Whenever a line in the entries below contains the string "will", copy that line.
***** DATA SHOWN
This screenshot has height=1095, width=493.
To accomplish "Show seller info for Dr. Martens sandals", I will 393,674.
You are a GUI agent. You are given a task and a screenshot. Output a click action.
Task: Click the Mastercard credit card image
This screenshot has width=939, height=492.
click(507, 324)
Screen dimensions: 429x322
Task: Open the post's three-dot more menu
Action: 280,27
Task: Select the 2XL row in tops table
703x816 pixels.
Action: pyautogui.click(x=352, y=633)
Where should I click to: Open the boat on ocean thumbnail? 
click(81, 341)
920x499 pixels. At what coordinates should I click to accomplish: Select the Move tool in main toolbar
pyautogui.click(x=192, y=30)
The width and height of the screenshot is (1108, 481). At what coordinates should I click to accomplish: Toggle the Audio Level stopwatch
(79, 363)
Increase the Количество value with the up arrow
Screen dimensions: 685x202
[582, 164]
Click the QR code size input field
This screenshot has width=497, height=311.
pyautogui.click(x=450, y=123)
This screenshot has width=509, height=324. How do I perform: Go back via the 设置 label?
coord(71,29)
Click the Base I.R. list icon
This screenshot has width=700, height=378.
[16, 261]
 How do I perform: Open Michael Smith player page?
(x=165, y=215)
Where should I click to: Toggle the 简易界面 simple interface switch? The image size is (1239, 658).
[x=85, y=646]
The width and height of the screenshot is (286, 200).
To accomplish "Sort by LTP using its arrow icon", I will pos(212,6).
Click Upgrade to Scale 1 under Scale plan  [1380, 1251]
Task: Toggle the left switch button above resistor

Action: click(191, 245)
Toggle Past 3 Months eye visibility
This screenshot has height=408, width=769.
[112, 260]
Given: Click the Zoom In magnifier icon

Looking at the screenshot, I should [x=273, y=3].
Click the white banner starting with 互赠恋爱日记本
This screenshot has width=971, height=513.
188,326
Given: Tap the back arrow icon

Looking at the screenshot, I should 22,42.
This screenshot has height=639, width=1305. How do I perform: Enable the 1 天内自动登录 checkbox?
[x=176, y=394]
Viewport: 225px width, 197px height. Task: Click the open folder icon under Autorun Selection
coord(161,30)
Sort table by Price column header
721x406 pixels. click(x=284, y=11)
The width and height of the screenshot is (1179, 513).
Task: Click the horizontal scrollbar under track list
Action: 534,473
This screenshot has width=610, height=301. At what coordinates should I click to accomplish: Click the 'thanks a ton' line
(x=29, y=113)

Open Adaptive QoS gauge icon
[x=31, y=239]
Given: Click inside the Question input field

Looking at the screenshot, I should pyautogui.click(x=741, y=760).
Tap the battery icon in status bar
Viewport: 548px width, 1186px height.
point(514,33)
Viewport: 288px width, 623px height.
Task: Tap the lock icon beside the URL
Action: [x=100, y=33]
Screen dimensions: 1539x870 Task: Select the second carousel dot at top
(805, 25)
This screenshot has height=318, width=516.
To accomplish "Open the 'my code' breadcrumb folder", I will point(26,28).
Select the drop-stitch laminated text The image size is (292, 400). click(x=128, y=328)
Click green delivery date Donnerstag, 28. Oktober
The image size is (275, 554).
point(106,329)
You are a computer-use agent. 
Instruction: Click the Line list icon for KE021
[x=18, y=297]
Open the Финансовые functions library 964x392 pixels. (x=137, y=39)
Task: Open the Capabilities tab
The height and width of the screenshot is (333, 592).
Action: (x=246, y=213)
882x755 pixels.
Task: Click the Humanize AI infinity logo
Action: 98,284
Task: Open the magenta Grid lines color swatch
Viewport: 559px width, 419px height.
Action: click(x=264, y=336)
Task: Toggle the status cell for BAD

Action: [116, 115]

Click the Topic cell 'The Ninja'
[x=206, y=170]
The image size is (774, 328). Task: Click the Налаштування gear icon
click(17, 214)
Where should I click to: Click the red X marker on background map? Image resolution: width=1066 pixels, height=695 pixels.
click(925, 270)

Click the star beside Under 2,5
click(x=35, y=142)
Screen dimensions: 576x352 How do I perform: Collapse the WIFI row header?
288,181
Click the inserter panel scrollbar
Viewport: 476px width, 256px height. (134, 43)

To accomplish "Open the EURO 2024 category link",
**********
THE ANSWER:
To accomplish "Show seller info for Dr. Martens sandals", I will 393,674.
To accomplish "Sort by LTP using its arrow icon", I will pos(212,6).
To accomplish "Open the 'my code' breadcrumb folder", I will point(26,28).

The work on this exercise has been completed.